Access Type
Open Access Dissertation
Date of Award
January 2012
Degree Type
Dissertation
Degree Name
Ph.D.
Department
Anthropology
First Advisor
Guérin C. Montilus
Abstract
Anthropological literature in the study of material culture argues that person/object interactions are important to the construction and maintenance of social relations and personal identity both in the present and through time. It is through relationships and interactions with things that people come to "know who they are" (Tilley (2007). This line of thinking has led some Latino studies scholars to propose that the retention of traditional aspects of culture, such as religious practices, often serves as a way of negotiating personal or cultural identity in an ever changing social milieu (Sandoval 2006, Aponte and De La Torre 2006). This paper explores the relationships formed with the objects used on traditional home altars in the Catholic Mexicano community of San Antonio, Texas to demonstrate how objects help maintain connections with past and present religious, personal, and cultural traditions and identities.

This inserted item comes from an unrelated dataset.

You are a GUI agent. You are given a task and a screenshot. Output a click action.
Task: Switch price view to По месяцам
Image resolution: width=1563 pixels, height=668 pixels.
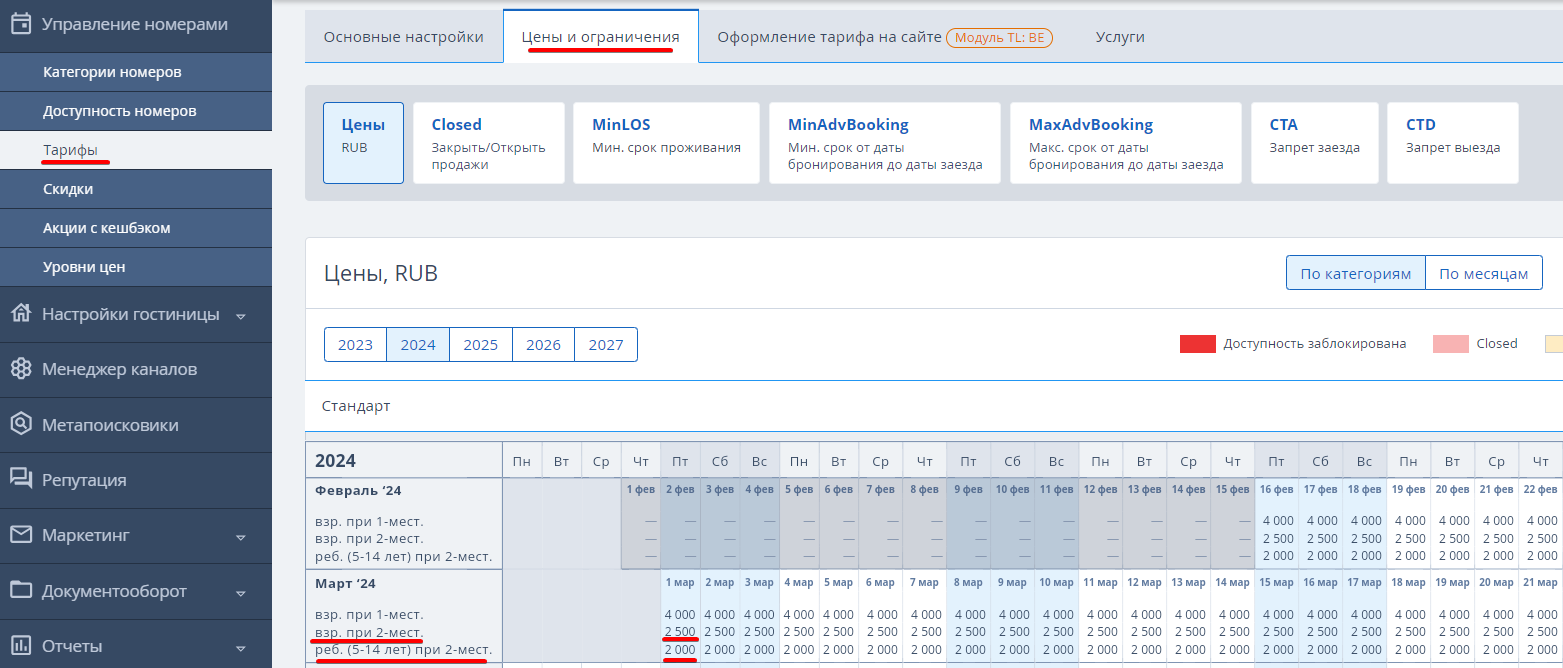click(1483, 274)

Traditionally Catholics of Mexican descent have relied on home based devotions such as home altars therefore the objects used on these altars are charged with sacred meanings. The objects chosen for use on the altars are also imbued with very personal meanings. Objects once considered ordinary "commodities," are transformed into "inalienable" possessions closely associated with particular persons who are remembered on the altar (Weiner 1994). Objects in this way are given "biographical" meanings of personal identity (Hoskins 1998). The assemblage of culturally-determined objects on the home altar provides not only a sacred space for devotion but also a space to display and renew personal relationships and social and ethnic identity. The objects on the altar represent aspects of the user's negotiated self identity: religious, personal, and cultural.
Recommended Citation
Durocher, Mary E., "Exploring Sacred Objects And Their Meanings In Catholic Mexicano Households: Domestic Religious Practices In San Antonio" (2012). Wayne State University Dissertations. 590.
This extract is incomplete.